Stored data
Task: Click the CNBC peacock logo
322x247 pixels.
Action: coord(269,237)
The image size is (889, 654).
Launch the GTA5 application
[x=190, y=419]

• **Brief**
Find the line that contains "322x247 pixels." in the data above. Reproduce it and every later line exactly, through the last one.

• **Task solution**
322x247 pixels.
Action: coord(269,237)
The image size is (889, 654).
Launch the GTA5 application
[x=190, y=419]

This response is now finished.